Sometimes things don’t go as planned, or you don’t have the luxury of time. So you end up making decisions on the fly that will have a direct impact on your finances.
If this is a good summary of your Christmas this year, you are going to be alright. But, now it is time to come up with your financial recovery plan.
Per World Economic Forum, Americans are spending more than $1 trillion on Christmas.
What Is A Financial Recovery Plan?
A financial recovery plan is a framework that you can use after facing an unexpected or exceptional expense. Thus, it will help you to take back control over your finances.
It can also serve as a great way to learn about your financial situation and start developing healthy financial habits.
In short, a financial recovery plan should cover the following topics: debt, budget, savings, and credit score.
How To Create Your Financial Recovery Plan?
Following these 9 steps to create your financial recovery plan. Even if everyone has a unique situation, we believe that the majority of people can benefit from these steps.
1 – How To Assess Your Financial Situation?
As the first step, you have to assess your financial situation. This step is primordial because it will determine how deep you have to go to recover financially.
No matter what you think, there is always a solution to any financial problem.
Start by looking into your credit card statements and bank accounts to get a sense of the damage.
Your goal is to understand the real impact of your Christmas shopping by summarizing all your expenses and calculating the total amount spent.
The key here is to stay honest with yourself. The last thing you want to do is to lie to yourself because it will directly impact your situation assessment step.
So, the closer you are from reality, the best your financial recovery will be.
2 – How To Create Your Financial Recovery Plan?
Before starting to look into the other steps, you need to develop a plan and determine your short-term and long-term goals.
These goals will help you focus on the things you need to do and will keep you motivated and accountable to yourself along the way.
So take the numbers you calculated in step 1 and pick a deadline for when you want to have fully recovered from your Christmas shopping.
Then, identify 2 or 3 milestones in your timeline to keep track of your progress and make sure you are going in the right direction.
For example, if you have to save $1,500 in 3 months, your milestones could be to check every month that you are saving at least $500.
3 – How To Tackle Your Debt?
Most of the time, people are taking credit card debt to shop for Christmas.

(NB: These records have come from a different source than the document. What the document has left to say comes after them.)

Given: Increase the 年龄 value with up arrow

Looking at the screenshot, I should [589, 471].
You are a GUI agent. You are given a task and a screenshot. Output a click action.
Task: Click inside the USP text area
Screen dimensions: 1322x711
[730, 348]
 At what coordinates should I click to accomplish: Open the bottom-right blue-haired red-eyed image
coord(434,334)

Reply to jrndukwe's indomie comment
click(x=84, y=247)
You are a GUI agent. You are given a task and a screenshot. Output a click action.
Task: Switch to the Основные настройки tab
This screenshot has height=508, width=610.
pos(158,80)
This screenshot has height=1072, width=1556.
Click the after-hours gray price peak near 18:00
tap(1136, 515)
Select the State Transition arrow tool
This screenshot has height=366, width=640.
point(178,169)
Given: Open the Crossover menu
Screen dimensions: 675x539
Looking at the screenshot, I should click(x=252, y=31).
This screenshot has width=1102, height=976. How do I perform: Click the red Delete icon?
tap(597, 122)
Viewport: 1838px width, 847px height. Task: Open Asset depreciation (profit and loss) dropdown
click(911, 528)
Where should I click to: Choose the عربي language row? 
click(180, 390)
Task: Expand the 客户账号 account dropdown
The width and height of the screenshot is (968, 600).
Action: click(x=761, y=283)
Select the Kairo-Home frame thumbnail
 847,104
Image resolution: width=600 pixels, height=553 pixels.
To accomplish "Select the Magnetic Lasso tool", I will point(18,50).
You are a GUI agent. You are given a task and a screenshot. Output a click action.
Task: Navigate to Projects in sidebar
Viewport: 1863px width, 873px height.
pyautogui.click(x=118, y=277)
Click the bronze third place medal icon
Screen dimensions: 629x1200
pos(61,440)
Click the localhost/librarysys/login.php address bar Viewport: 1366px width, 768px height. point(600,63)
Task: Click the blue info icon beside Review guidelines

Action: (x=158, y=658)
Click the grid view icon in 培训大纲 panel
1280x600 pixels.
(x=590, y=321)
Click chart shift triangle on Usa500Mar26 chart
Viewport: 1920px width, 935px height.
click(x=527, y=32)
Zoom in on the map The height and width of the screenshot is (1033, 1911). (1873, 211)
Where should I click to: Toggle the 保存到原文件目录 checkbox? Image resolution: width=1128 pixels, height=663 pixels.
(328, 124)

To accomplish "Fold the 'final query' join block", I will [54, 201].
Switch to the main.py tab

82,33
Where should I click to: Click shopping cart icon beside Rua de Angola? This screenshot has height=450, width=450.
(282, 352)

But as you may know, credit card debt is one of the worst debt you can carry.
If you want to know why or learn about how you can pay your debt quickly, read our debt guide.
For example, you can make extra payments each month to pay less interest. Similarly, you can consider a balance transfer or a debt consolidation.
4 – How To Create Your Budget?
Creating your budget is a powerful tool to understand how much money you earn and spend.
Keep in mind that spending less than your earnings is key to save faster, and it will also help you build healthier financial habits.
The more you try, the best you will become. So don’t worry if it doesn’t go as planned at the beginning.
Also, don’t be afraid to make a few sacrifices for a short period to accelerate your recovery.
5 – How To Prioritize Your Spending?
It is impossible to not spend money regularly unless you live on a self-sufficient farm. However, some items are more indispensable than others.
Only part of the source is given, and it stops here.